Frage an Maria Eichhorn von Hans W. bezüglich Außenpolitik und internationale Beziehungen
Sehr geehrte Frau Eichhorn,
bitte erläutern Sie mir Ihre Haltung zum Tornado-Einsatz der Bundeswehr in Afghanistan. Sie haben zwar nicht mit abgestimmt, dennoch würde mich als Bürger Ihres Wahlkreises Ihre Haltung zu dieser Frage interessieren.
Danke für Ihre Mühe,
Hans Wallnerf
Sehr geehrter Herr Wallner,
vielen Dank für Ihre Anfrage auf www.abgeordnetenwatch.de vom 23.03.2007.
In der Debatte über die Tornados war immer wieder die Rede von einer neuen Qualität des ISAF-Einsatzes, welche die Bundeswehr zur „aktiven Kriegspartei“ werden lasse. Tatsache ist, dass die Bundeswehr schon vor Jahren gefährliche Aufgaben in Afghanistan übernommen hat und dementsprechend mit einem robusten Mandat ausgestattet ist. Ihrem Auftrag liegt die politische Grundüberzeugung „ohne Sicherheit keine Entwicklung“ zugrunde.
Nach eigenen Angaben haben die Taliban bis zu 10.000 Kämpfer zusammengezogen, um in den kommenden Monaten die Lage in Afghanistan zu destabilisieren, die Autorität der afghanischen Regierung zu unterminieren und erneut ein fundamentalistisches Regime zu errichten.

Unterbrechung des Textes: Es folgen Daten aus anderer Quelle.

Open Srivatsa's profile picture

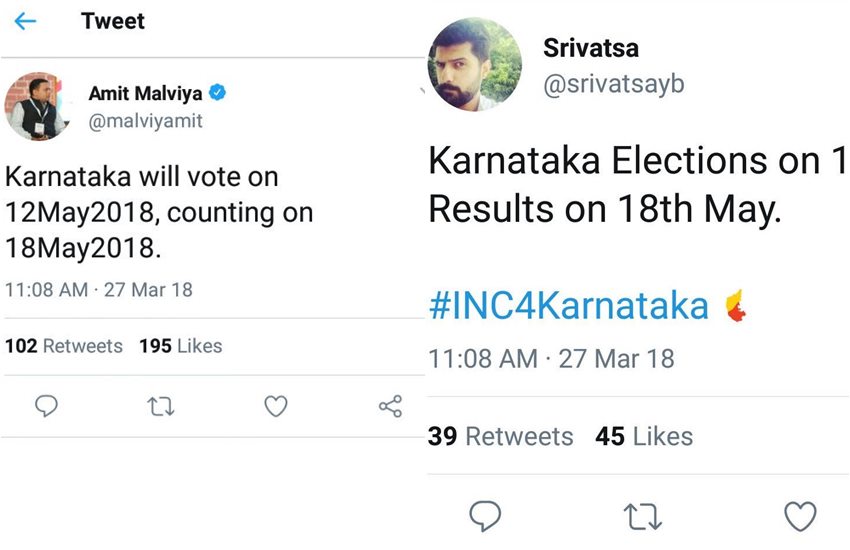[x=473, y=63]
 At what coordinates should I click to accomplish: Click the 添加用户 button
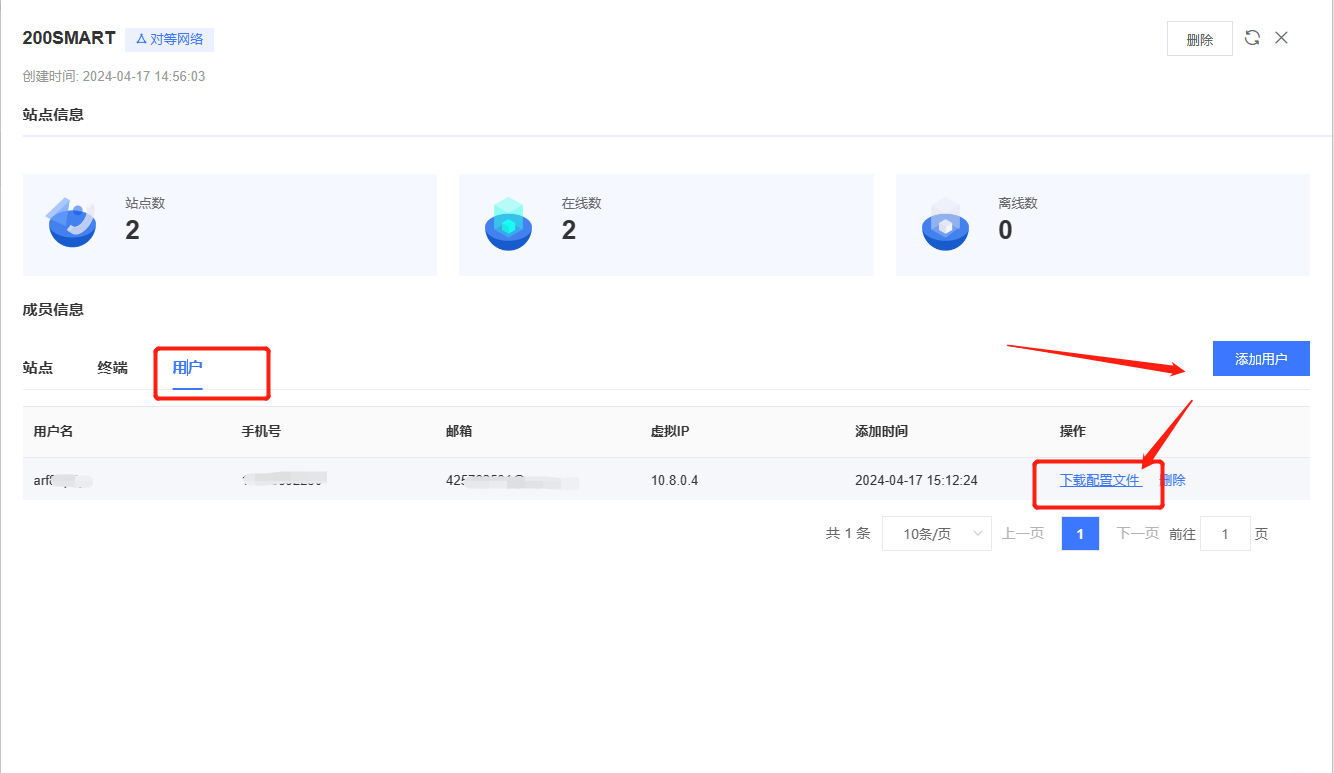(x=1260, y=359)
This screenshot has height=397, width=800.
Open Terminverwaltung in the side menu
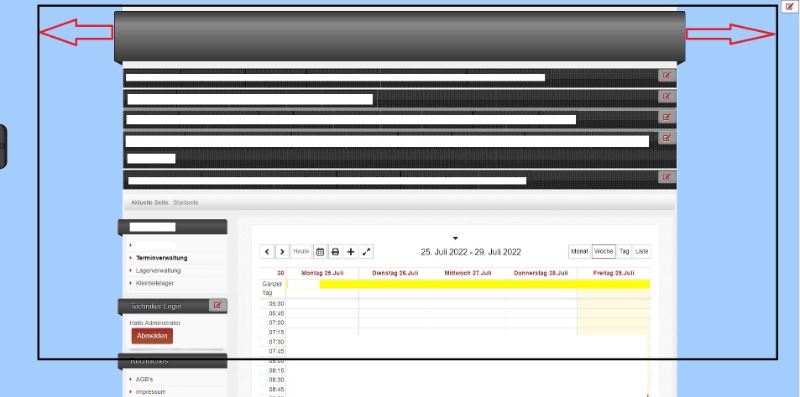(x=162, y=258)
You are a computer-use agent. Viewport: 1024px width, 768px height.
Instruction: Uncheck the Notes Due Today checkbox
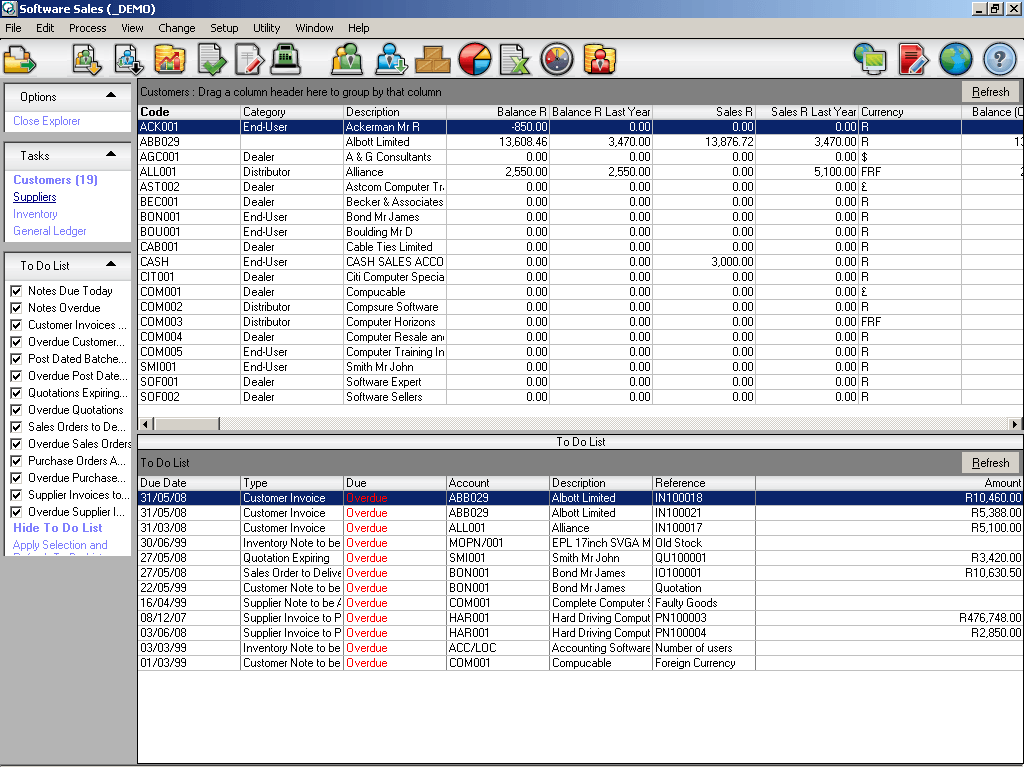point(16,291)
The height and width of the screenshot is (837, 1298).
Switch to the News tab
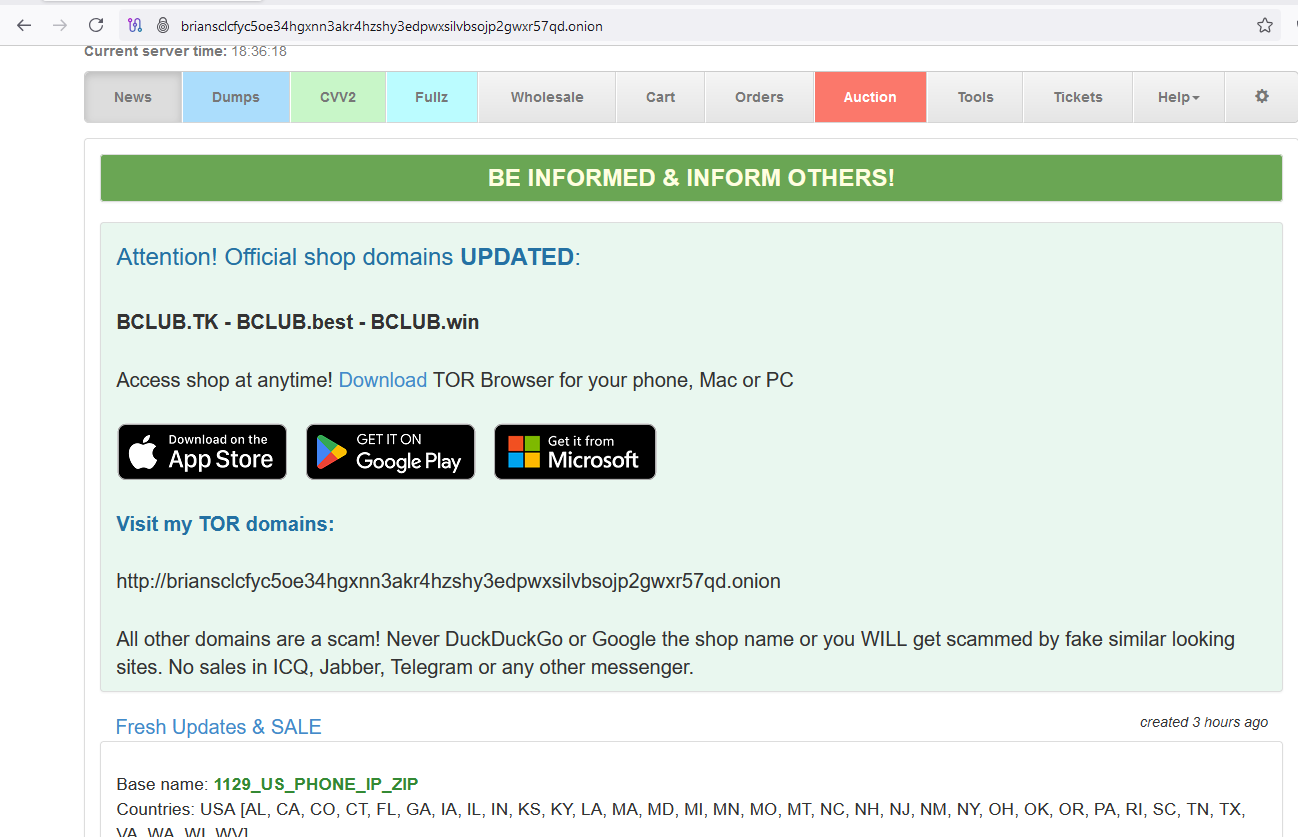point(133,97)
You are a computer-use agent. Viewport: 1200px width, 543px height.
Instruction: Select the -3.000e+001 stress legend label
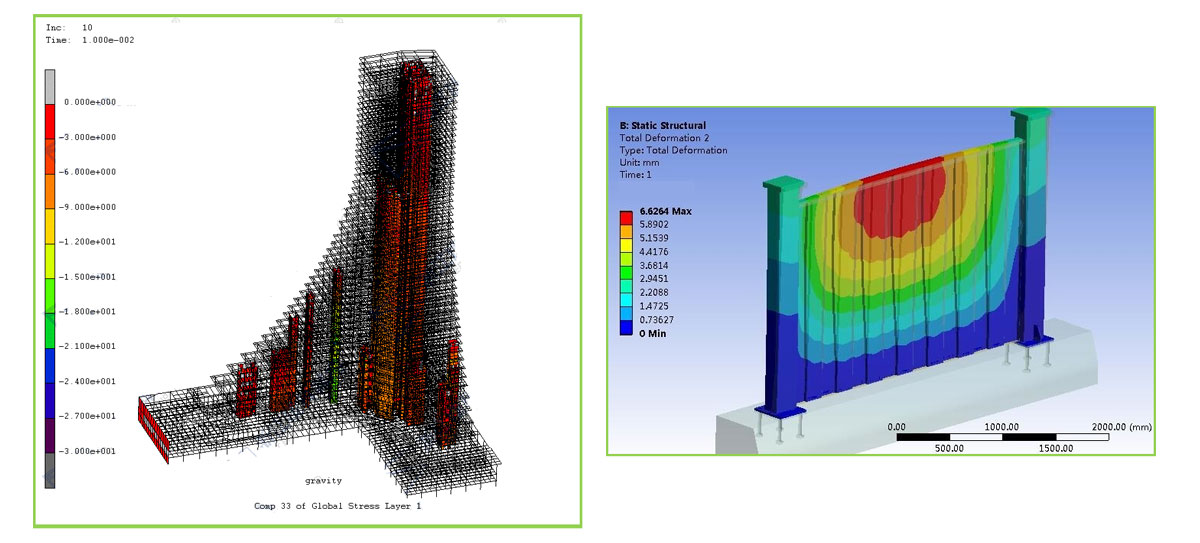90,451
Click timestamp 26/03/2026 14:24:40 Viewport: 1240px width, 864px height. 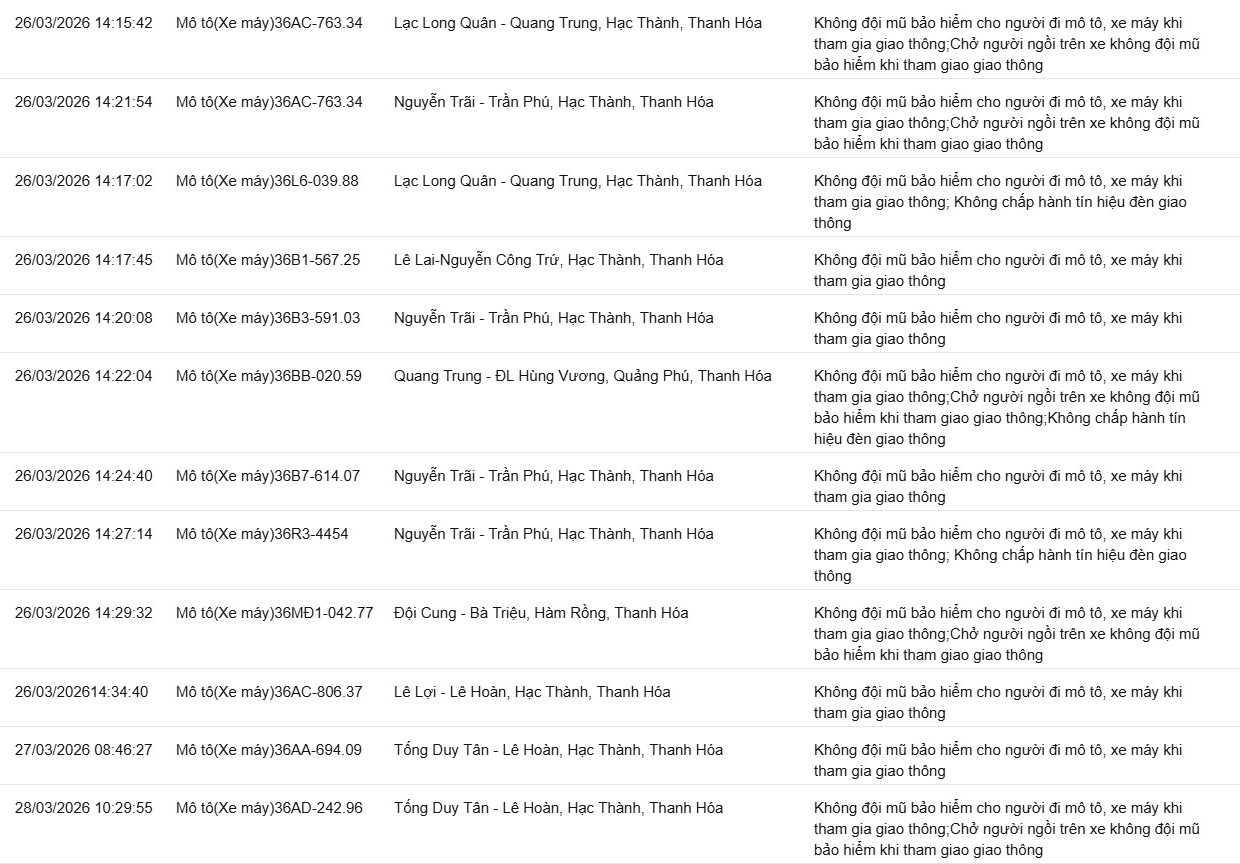(84, 476)
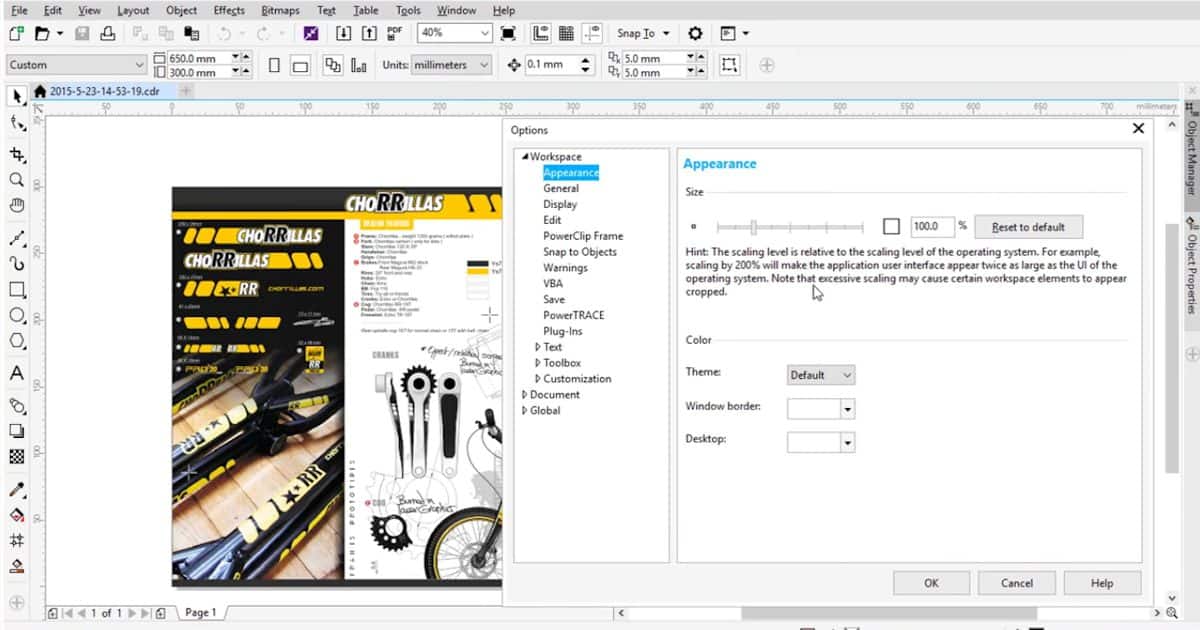Select the Snap to Objects tree item
1200x630 pixels.
[580, 251]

Die deutsche Bundesregierung verfolgt deswegen einen vernetzten, zivil-militärischen Ansatz um gegen den Terror der Taliban vorzugehen und hat bereits eine Diskussion angestoßen, wie die Strategie zur Stabilisierung der Lage in Afghanistan weiter entwickelt werden sollte. Dabei muss es um einen politischen Gesamtansatz gehen, der den zivilen Wiederaufbau und die zivil-militärische Kooperation verstärkt. Für diese Absicht hat die Bundesregierung viel Zustimmung von den Verbündeten erhalten.
Afghanistan ist eines der ärmsten Länder der Welt. Mehr als die Hälfte der Menschen sind unterernährt, weit mehr als die Hälfte lebt unterhalb der Armutsgrenze, sehr viele in extremer Armut. Besonders Frauen und die ländliche Bevölkerung sind betroffen. Noch immer ist die Analphabetenrate sehr hoch. Mohnanbau und Opiumhandel machen 35 bis 40 Prozent der afghanischen Wirtschaft aus. Die staatlichen Institutionen und Strukturen funktionieren bisher kaum und der Staat verfügt über viel zu wenig eigene Einnahmen, um seinen Aufgaben gerecht werden zu können.
Die deutsche Entwicklungszusammenarbeit zielt deshalb auf den Aufbau und die Stärkung der staatlichen Strukturen und der Leistungsfähigkeit der Zivilgesellschaft. Die Bundesrepublik hat Afghanistan daher für den Zeitraum von 2002 bis 2007 pro Jahr 80 Millionen Euro zugesagt. Davon entfallen mehr als 50 Millionen Euro jährlich speziell auf den Bereich der Entwicklungshilfe. Einschließlich weiterer Mittel wird Afghanistan von der Bundesregierung Leistungen im Wert von mehr als 725 Millionen Euro erhalten. Ferner hat Deutschland Afghanistan Schulden im Wert von 34,38 Millionen Euro erlassen.
Schwerpunkte bei der Entwicklungsarbeit liegen hierbei im Bereich der Energieversorgung, der städtischen Wasserversorgung, der Verbesserung der wirtschaftlichen Rahmenbedingungen und ganz besonders bei der Verbesserung der Grundbildung.
Das afghanische Bildungssystem wurde in mehr als 20 Jahren Taliban-Herrschaft regelrecht zerstört. So sind heute etwa 57% der Männer und 86% der Frauen Analphabeten. Deshalb ist für die deutsch-afghanische Entwicklungsarbeit die Förderung der Grundbildung mit 12 Millionen Euro unerlässlich.
Politisch setzt sich Deutschland in der internationalen Politik weiterhin für den Aufbau von Afghanistan ein. So hat die Bundesregierung 2001 in Petersberg eine große Konferenz initiiert, auf der mit den bedeutendsten politischen Gruppen, mit Ausnahme der Taliban, über die Zukunft des Landes beraten wurde. Auf den beiden Geberkonferenzen, die 2002 in Tokio und 2004 in Berlin stattgefunden haben, wurden von der internationalen Gemeinschaft etwa 13 Milliarden US-Dollar für den Wiederaufbau bereitgestellt.
Diese Entwicklungspolitik will die Bundesregierung weiterhin fördern. Um der Bevölkerung Sicherheit zu gewährleisten, ist auch eine militärische Unterstützung notwendig. Beim Besuch des afghanischen Staatspräsidenten Hamid Karzai hat sich dieser ausdrücklich für den Tornado-Einsatz der deutschen Bundeswehr ausgesprochen. Deswegen kann ich den Tornado-Einsatz der Bundeswehr guten Gewissens vertreten, auch wenn ich bei der Abstimmung leider nicht teilnehmen konnte.